___ DATA SUPPLIED ___

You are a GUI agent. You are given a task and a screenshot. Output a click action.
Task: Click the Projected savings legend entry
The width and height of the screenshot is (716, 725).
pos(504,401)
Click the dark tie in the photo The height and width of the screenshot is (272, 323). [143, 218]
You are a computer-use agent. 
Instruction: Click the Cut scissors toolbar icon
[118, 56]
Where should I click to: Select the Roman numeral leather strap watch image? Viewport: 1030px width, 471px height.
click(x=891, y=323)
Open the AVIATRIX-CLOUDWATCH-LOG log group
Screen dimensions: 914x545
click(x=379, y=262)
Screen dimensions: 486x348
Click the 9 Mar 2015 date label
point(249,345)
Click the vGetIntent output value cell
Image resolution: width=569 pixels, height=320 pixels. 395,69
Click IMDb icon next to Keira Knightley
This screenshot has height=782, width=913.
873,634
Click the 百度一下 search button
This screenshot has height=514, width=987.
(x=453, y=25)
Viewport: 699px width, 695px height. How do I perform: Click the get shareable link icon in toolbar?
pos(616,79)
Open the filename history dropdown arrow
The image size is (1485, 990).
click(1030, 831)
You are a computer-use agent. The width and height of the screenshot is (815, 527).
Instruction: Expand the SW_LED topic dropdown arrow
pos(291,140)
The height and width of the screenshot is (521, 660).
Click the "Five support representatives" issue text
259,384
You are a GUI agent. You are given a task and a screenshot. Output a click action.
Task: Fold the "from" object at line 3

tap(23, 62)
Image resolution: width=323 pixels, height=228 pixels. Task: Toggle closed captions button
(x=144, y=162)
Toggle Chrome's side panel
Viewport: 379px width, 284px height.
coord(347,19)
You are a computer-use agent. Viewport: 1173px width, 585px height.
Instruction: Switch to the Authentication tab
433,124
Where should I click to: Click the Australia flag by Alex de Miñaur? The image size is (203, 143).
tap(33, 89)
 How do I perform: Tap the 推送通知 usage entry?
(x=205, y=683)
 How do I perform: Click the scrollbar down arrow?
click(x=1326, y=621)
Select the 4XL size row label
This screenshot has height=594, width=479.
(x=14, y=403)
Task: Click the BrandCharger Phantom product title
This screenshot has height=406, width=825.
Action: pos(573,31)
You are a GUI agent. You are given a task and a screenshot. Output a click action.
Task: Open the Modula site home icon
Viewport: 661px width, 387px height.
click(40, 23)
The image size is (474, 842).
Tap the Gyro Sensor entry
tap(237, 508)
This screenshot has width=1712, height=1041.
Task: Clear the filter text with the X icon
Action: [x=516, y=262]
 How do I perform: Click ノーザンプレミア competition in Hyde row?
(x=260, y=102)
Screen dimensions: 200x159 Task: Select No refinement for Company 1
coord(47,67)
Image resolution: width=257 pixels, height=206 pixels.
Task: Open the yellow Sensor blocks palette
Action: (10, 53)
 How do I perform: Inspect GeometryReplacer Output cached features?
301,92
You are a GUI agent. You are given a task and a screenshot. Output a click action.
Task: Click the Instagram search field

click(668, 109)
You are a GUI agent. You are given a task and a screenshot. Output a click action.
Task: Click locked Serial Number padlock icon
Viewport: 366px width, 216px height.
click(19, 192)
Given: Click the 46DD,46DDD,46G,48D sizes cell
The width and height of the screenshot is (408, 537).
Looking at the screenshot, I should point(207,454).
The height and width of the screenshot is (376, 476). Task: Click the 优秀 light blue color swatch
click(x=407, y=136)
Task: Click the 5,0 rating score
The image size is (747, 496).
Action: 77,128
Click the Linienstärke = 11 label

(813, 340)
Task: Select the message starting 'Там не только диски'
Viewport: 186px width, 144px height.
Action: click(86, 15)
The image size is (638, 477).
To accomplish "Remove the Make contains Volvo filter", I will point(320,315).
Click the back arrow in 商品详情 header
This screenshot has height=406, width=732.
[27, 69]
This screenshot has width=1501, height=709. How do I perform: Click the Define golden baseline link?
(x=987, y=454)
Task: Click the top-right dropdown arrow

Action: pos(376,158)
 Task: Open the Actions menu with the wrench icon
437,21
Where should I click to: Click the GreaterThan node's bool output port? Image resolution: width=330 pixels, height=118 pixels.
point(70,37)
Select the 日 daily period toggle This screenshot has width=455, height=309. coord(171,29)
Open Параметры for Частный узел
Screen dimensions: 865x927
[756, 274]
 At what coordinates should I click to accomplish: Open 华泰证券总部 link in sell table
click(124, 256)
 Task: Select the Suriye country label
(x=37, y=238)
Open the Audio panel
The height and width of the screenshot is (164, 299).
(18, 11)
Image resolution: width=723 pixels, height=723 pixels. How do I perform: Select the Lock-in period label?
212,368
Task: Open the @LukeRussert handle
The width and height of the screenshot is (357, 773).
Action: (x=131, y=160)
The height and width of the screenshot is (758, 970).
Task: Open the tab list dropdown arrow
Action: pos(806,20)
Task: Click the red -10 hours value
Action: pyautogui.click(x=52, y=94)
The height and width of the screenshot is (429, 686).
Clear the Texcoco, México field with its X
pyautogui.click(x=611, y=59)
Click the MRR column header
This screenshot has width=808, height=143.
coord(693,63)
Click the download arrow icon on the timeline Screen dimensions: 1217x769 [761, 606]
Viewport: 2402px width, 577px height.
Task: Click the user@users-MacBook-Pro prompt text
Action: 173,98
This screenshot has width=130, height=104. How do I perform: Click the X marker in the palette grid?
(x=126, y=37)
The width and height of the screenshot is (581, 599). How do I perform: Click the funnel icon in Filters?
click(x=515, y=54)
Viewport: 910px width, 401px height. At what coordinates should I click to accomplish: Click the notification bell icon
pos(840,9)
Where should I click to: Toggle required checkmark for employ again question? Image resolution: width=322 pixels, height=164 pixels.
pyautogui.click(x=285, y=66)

___

EXERCISE DESCRIPTION: Each entry is to be output exactly as it was written.

WRITTEN RESPONSE:
You are a GUI agent. You are given a task and a screenshot. Output a click action.
Task: Click the Projected savings legend entry
The width and height of the screenshot is (716, 725).
pos(504,401)
Click the dark tie in the photo The height and width of the screenshot is (272, 323). [143, 218]
You are a computer-use agent. 
Instruction: Click the Cut scissors toolbar icon
[118, 56]
Where should I click to: Select the Roman numeral leather strap watch image? Viewport: 1030px width, 471px height.
click(x=891, y=323)
Open the AVIATRIX-CLOUDWATCH-LOG log group
Screen dimensions: 914x545
click(x=379, y=262)
Screen dimensions: 486x348
Click the 9 Mar 2015 date label
point(249,345)
Click the vGetIntent output value cell
Image resolution: width=569 pixels, height=320 pixels. 395,69
Click IMDb icon next to Keira Knightley
This screenshot has height=782, width=913.
873,634
Click the 百度一下 search button
This screenshot has height=514, width=987.
(x=453, y=25)
Viewport: 699px width, 695px height. How do I perform: Click the get shareable link icon in toolbar?
pos(616,79)
Open the filename history dropdown arrow
The image size is (1485, 990).
click(1030, 831)
You are a computer-use agent. The width and height of the screenshot is (815, 527).
Instruction: Expand the SW_LED topic dropdown arrow
pos(291,140)
The height and width of the screenshot is (521, 660).
Click the "Five support representatives" issue text
259,384
You are a GUI agent. You are given a task and a screenshot. Output a click action.
Task: Fold the "from" object at line 3

tap(23, 62)
Image resolution: width=323 pixels, height=228 pixels. Task: Toggle closed captions button
(x=144, y=162)
Toggle Chrome's side panel
Viewport: 379px width, 284px height.
coord(347,19)
You are a computer-use agent. Viewport: 1173px width, 585px height.
Instruction: Switch to the Authentication tab
433,124
Where should I click to: Click the Australia flag by Alex de Miñaur? The image size is (203, 143).
tap(33, 89)
 How do I perform: Tap the 推送通知 usage entry?
(x=205, y=683)
 How do I perform: Click the scrollbar down arrow?
click(x=1326, y=621)
Select the 4XL size row label
This screenshot has height=594, width=479.
(x=14, y=403)
Task: Click the BrandCharger Phantom product title
This screenshot has height=406, width=825.
Action: pos(573,31)
You are a GUI agent. You are given a task and a screenshot. Output a click action.
Task: Open the Modula site home icon
Viewport: 661px width, 387px height.
click(40, 23)
The image size is (474, 842).
Tap the Gyro Sensor entry
tap(237, 508)
This screenshot has width=1712, height=1041.
Task: Clear the filter text with the X icon
Action: [x=516, y=262]
 How do I perform: Click ノーザンプレミア competition in Hyde row?
(x=260, y=102)
Screen dimensions: 200x159 Task: Select No refinement for Company 1
coord(47,67)
Image resolution: width=257 pixels, height=206 pixels.
Task: Open the yellow Sensor blocks palette
Action: (10, 53)
 How do I perform: Inspect GeometryReplacer Output cached features?
301,92
You are a GUI agent. You are given a task and a screenshot. Output a click action.
Task: Click the Instagram search field

click(668, 109)
You are a GUI agent. You are given a task and a screenshot. Output a click action.
Task: Click locked Serial Number padlock icon
Viewport: 366px width, 216px height.
click(19, 192)
Given: Click the 46DD,46DDD,46G,48D sizes cell
The width and height of the screenshot is (408, 537).
Looking at the screenshot, I should point(207,454).
The height and width of the screenshot is (376, 476). Task: Click the 优秀 light blue color swatch
click(x=407, y=136)
Task: Click the 5,0 rating score
The image size is (747, 496).
Action: 77,128
Click the Linienstärke = 11 label

(813, 340)
Task: Select the message starting 'Там не только диски'
Viewport: 186px width, 144px height.
Action: click(86, 15)
The image size is (638, 477).
To accomplish "Remove the Make contains Volvo filter", I will point(320,315).
Click the back arrow in 商品详情 header
This screenshot has height=406, width=732.
[27, 69]
This screenshot has width=1501, height=709. How do I perform: Click the Define golden baseline link?
(x=987, y=454)
Task: Click the top-right dropdown arrow

Action: pos(376,158)
 Task: Open the Actions menu with the wrench icon
437,21
Where should I click to: Click the GreaterThan node's bool output port? Image resolution: width=330 pixels, height=118 pixels.
point(70,37)
Select the 日 daily period toggle This screenshot has width=455, height=309. coord(171,29)
Open Параметры for Частный узел
Screen dimensions: 865x927
[756, 274]
 At what coordinates should I click to accomplish: Open 华泰证券总部 link in sell table
click(124, 256)
 Task: Select the Suriye country label
(x=37, y=238)
Open the Audio panel
The height and width of the screenshot is (164, 299).
(18, 11)
Image resolution: width=723 pixels, height=723 pixels. How do I perform: Select the Lock-in period label?
212,368
Task: Open the @LukeRussert handle
The width and height of the screenshot is (357, 773).
Action: (x=131, y=160)
The height and width of the screenshot is (758, 970).
Task: Open the tab list dropdown arrow
Action: pos(806,20)
Task: Click the red -10 hours value
Action: pyautogui.click(x=52, y=94)
The height and width of the screenshot is (429, 686).
Clear the Texcoco, México field with its X
pyautogui.click(x=611, y=59)
Click the MRR column header
This screenshot has width=808, height=143.
coord(693,63)
Click the download arrow icon on the timeline Screen dimensions: 1217x769 [761, 606]
Viewport: 2402px width, 577px height.
Task: Click the user@users-MacBook-Pro prompt text
Action: 173,98
This screenshot has width=130, height=104. How do I perform: Click the X marker in the palette grid?
(x=126, y=37)
The width and height of the screenshot is (581, 599). How do I perform: Click the funnel icon in Filters?
click(x=515, y=54)
Viewport: 910px width, 401px height. At what coordinates should I click to accomplish: Click the notification bell icon
pos(840,9)
Where should I click to: Toggle required checkmark for employ again question? Image resolution: width=322 pixels, height=164 pixels.
pyautogui.click(x=285, y=66)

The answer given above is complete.